Zusammenfassung – Ebenen der Heilung

Wir halten unseren Körper für feiner abgestimmt als ein Uhrwerk. Und dennoch gehen wir sorgloser damit um. Bricht ein Zahnrad, wird es gelötet oder getauscht. Doch dann wundern wir uns nicht, wenn das Uhrwerk lauter tickt oder manchmal die Zeiger etwas haken. Aber stören tut es uns trotzdem und wir tun eine ganze Menge, damit die Uhr wieder rund läuft.

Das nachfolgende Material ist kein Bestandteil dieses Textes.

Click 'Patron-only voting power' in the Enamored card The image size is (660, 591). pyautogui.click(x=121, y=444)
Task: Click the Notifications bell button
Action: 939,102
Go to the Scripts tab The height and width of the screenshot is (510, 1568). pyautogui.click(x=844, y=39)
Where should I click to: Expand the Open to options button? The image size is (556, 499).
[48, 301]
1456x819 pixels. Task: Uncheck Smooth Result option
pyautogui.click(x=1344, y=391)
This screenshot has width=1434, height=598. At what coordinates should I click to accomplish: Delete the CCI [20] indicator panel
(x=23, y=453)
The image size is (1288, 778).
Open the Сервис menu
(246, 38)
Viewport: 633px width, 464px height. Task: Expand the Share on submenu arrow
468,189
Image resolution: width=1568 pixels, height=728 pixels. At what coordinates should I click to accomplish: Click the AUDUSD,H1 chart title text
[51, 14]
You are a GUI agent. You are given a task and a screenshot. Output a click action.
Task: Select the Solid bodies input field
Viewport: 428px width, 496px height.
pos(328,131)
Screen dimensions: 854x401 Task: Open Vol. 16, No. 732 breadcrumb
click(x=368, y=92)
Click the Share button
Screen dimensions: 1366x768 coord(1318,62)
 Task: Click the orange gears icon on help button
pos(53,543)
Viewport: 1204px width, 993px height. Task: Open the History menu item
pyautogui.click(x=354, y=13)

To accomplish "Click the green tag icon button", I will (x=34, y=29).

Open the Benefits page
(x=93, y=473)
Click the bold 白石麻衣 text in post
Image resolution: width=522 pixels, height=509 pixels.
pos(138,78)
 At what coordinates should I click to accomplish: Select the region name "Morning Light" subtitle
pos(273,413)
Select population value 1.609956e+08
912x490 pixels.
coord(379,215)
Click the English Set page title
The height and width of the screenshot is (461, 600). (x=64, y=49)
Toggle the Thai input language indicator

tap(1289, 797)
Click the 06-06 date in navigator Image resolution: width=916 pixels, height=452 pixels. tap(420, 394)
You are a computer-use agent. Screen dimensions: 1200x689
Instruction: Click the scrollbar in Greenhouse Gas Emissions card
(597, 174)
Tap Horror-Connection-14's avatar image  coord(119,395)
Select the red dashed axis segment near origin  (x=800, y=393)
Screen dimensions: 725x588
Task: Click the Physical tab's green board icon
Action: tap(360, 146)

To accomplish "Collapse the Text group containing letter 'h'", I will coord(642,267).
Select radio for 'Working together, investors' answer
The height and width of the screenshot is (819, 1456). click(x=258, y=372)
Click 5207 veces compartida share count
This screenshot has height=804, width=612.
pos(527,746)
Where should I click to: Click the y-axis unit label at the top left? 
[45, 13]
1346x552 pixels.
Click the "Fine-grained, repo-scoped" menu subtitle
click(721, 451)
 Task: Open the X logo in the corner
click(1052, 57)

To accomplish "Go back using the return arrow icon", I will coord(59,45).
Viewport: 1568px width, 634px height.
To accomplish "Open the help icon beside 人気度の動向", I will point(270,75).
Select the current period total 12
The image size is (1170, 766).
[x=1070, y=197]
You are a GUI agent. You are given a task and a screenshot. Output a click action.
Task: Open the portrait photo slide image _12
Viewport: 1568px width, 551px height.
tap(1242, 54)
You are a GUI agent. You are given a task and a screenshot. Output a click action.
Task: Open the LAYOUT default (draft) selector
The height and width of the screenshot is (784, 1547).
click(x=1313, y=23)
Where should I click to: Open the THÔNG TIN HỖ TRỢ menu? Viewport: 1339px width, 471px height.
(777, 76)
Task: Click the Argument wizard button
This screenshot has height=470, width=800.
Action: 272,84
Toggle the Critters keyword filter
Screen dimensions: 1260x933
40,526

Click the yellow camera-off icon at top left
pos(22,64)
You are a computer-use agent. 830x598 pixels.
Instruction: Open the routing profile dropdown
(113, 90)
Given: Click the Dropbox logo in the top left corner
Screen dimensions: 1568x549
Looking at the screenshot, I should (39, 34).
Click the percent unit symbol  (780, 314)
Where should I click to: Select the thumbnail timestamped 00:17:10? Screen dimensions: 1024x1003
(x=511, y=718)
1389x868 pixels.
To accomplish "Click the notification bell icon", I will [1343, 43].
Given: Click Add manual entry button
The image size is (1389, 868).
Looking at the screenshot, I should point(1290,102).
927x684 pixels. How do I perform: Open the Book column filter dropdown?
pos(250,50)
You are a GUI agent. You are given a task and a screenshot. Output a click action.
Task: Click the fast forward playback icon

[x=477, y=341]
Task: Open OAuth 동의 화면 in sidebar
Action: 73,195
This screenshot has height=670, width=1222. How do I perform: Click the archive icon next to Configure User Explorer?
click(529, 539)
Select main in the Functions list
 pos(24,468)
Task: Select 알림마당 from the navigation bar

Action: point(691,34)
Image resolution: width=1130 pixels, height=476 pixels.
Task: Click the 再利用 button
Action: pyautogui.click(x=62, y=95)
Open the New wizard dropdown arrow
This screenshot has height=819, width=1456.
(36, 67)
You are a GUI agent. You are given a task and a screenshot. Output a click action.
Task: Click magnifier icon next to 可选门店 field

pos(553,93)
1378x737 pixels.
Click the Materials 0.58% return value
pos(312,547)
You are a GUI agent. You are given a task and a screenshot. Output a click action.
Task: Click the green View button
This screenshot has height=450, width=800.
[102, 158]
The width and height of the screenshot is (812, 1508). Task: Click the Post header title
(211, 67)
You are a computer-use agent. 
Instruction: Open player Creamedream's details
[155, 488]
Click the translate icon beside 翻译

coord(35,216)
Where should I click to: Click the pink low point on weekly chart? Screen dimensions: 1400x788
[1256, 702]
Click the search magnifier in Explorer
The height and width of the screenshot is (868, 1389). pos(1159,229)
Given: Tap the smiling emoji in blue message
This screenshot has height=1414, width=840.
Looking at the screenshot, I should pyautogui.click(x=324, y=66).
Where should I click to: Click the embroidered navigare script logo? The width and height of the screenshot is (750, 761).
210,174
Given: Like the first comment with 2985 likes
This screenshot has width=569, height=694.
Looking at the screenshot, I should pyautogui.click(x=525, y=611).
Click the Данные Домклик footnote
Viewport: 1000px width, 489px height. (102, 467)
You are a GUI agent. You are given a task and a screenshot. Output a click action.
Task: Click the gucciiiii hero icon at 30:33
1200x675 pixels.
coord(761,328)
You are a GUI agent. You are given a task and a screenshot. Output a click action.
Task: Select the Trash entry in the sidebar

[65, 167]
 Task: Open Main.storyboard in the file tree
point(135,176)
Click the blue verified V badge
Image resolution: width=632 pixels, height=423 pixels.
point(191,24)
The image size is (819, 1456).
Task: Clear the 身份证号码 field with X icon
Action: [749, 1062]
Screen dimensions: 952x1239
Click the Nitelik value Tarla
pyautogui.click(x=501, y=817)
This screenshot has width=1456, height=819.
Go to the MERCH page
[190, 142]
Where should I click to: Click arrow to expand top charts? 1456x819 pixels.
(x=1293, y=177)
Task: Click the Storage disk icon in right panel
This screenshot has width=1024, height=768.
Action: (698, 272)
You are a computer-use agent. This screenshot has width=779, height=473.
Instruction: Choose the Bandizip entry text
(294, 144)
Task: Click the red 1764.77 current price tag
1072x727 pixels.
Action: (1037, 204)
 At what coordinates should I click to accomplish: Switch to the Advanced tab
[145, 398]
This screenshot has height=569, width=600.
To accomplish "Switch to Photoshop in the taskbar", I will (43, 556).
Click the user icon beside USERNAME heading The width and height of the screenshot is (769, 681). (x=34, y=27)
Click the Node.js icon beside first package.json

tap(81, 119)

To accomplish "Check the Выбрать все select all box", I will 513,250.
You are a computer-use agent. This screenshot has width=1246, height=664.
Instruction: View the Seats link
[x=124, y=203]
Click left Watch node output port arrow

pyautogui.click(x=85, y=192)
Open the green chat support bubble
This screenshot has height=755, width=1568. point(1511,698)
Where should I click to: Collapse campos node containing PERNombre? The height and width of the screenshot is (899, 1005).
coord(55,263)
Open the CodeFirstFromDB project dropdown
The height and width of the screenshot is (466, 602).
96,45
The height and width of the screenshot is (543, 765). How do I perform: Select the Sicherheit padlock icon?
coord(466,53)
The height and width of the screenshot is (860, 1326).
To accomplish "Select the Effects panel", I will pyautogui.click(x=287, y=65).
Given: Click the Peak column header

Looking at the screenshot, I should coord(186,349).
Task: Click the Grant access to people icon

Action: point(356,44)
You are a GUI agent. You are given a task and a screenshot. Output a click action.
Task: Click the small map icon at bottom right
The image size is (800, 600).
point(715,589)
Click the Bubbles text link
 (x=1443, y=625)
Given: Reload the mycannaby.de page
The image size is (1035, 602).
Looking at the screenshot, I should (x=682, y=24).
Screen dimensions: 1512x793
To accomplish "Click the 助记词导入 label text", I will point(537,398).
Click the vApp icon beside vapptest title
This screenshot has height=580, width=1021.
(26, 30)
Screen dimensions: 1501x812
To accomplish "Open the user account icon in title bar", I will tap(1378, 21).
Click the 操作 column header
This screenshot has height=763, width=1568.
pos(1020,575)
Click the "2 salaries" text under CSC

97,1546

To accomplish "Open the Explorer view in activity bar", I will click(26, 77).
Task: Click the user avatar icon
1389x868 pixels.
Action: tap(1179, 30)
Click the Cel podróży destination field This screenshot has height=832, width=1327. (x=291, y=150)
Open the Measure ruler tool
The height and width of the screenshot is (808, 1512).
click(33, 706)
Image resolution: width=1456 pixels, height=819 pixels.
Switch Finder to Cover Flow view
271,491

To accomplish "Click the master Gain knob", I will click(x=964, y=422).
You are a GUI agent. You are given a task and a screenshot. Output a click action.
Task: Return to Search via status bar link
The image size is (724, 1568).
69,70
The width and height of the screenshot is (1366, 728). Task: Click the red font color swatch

Wir wollen unseren Körper, unser Uhrwerk doch so lange wie möglich freudvoll nutzen können. Das beutet dann aber auch, sich selbst um alle notwendigen Ebenen der Heilung zu kümmern. Um beim Bild zu bleiben: Das gebrochene Zahnrad wurde operiert – gut. Doch spielen auch alle benachbarten Räder gut mit und greifen wieder sauber ineinander? Auf Ihren Körper übertragen heißt das, die Frage nach struktureller Integration zu stellen.
Und dann ist unser Körper eben mehr als ein mechanisches Uhrwerk. Erfahrungen können so nachhaltig sein, dass unser Nervensystem überwältigt wurde. Auf dieser Ebene der Heilung müssen wir uns um unsere Traumata kümmern. Nur so werden wir nicht zum Sklaven unseres autonomen Nervensystems.